With Microsoft reportedly pouring $10 billion into OpenAI, the maker of ChatGPT, it seems keen to corner the market maker that generative AI text is likely to be. They are not alone. You can almost hear the colossal checkbooks opening worldwide to access ChatGPT, its cousins and descendants.
In education, the market and business opportunities are different, more than likely not in creating with AI, but in spotting it. That’s because, in what was the most predictable of all consequences, students have already used ChatGPT to cheat. In classrooms everywhere, students try to pass off computer-generated work as their own. And while a few observant professors have noticed AI-created writing, sooner or later – and probably sooner – instructors will need help.
If we’re honest, they already are. The global education community cannot rely on the attentive reading of a few teachers to ensure the integrity of academic work and the value of teaching credentials. In any case, it cannot rely on that alone.
So as AI grows, helping teachers see into the fog of technology will be of increasing value. And since being able to detect AI content is a strong deterrent to using it inappropriately, helping schools avoid massive academic fraud could become its own billion-dollar business. The demand for tools to recognize ChatGPT will not be as great as the demand for ChatGPT itself. But there is no reason to doubt that it will be quite large anyway.
Based on what we’re being told and what we’ve already seen, the question isn’t if AI detection systems will exist, but what they will look like and when they will be widely used. And, of course, whether education providers can risk going without them. In most cases, they probably can’t.
We know the detection regimes are coming because some of them are already here, which means the race to quality development and full deployment of these AI detection products and services is already well underway.
One, created by a student at Princeton University, inexplicably received a lot of media attention. That was even after several companies said they had already done the same. Since then, Futurist and others have reported that its solution has problems. Maybe more than a few. A good try, but perhaps not the effort that comes to define this space.
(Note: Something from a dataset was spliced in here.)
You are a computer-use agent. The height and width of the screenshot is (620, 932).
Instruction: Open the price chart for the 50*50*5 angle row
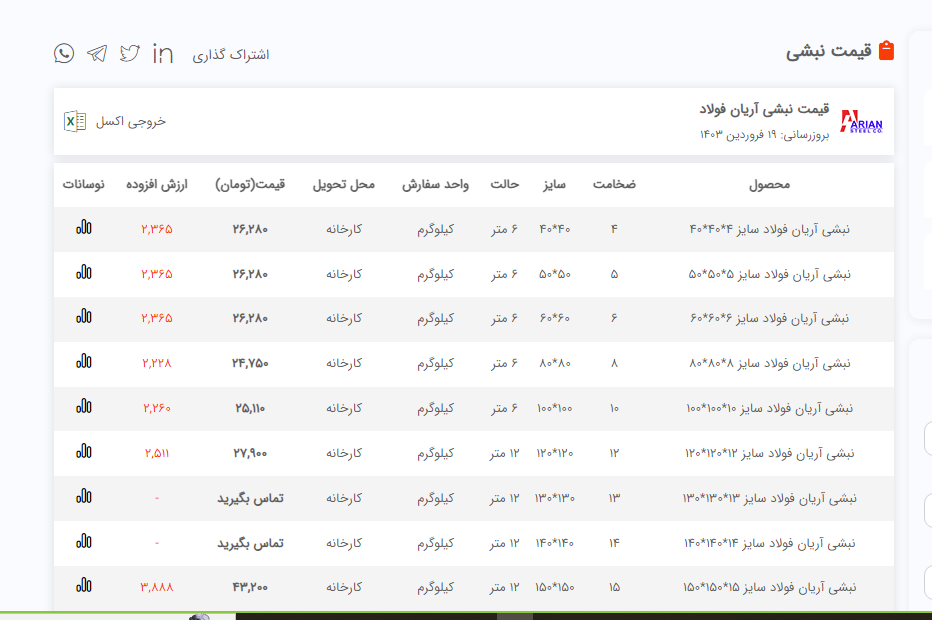click(x=84, y=272)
Addressing AI cheating the right way will likely require more serious investment.
If it’s not there, the to-market solution could come from Australia, where a team recently said their software could recognize GPT text.
Or it could come from Europe, from a startup like CrossPlag. The company says their technology not only reliably detects text created by ChatGPT, but is also accurate at recognizing text performed by common AI-assisted paraphrasing tools in attempts to fool existing plagiarism detection systems.
CrossPlag says their system is also good at picking up on what’s called “spinning” — a newer but fairly common method of tricking teachers and anti-cheat systems by running text through various translation tools, distorting it from the one language to another and then back to English. Here they say that being in Europe and dealing with the multiple language requirements is a big help.
Then there’s Turnitin, the industry leader in helping teachers and schools track down suspicious written work. They also say they have a ChatGPT solution that they are testing right now. They’ve already released a preview. They rely on their experience and expertise to develop a winning detection system.
“While these AI generative writing models for major languages like ChatGPT are general purpose, the AI systems to detect their statistical signatures must be purpose built,” said Eric Wang, vice president of AI at Turnitin. We leveraged our deep understanding of how students write and what teachers will find useful to build a detector that provides insight into how these AI generative writing systems are used in student writing. What we are testing now and rolling out soon is built on 20 years of working with teachers, giving them insight into the actual work of students.
And it doesn’t hurt that Turnitin already has its systems and software in thousands of schools around the world, in a platform and user experience that instructors are already familiar with.
Then there’s always the possibility of OpenAI being the ones identifying their own work. The company has hinted at adding a watermark to the AI text, making it easy to spot – a “mitigation” they call it.
But of course, if you know anything about technology or academic misconduct, the minute OpenAI adds a watermark, someone will develop an app that takes it out, shifting the responsibility for distinguishing AI from human writing back to teachers and back to a or more of these companies.
Wherever it comes from, the company or companies that develop a tool that can actually reliably find and flag suspicious bone spatter based on how it writes and the words it chooses will likely enjoy significant market exposure. Not to mention helping to preserve the integrity of academic work and the value of human creativity.
That’s not a bad value proposition – literally or figuratively.
However it turns out, there is exceptional value and profit waiting to be won with generative AI like ChatGPT – not just in the AI, but in helping all of us be able to see who is actually talking to us. Or that it’s a who at all.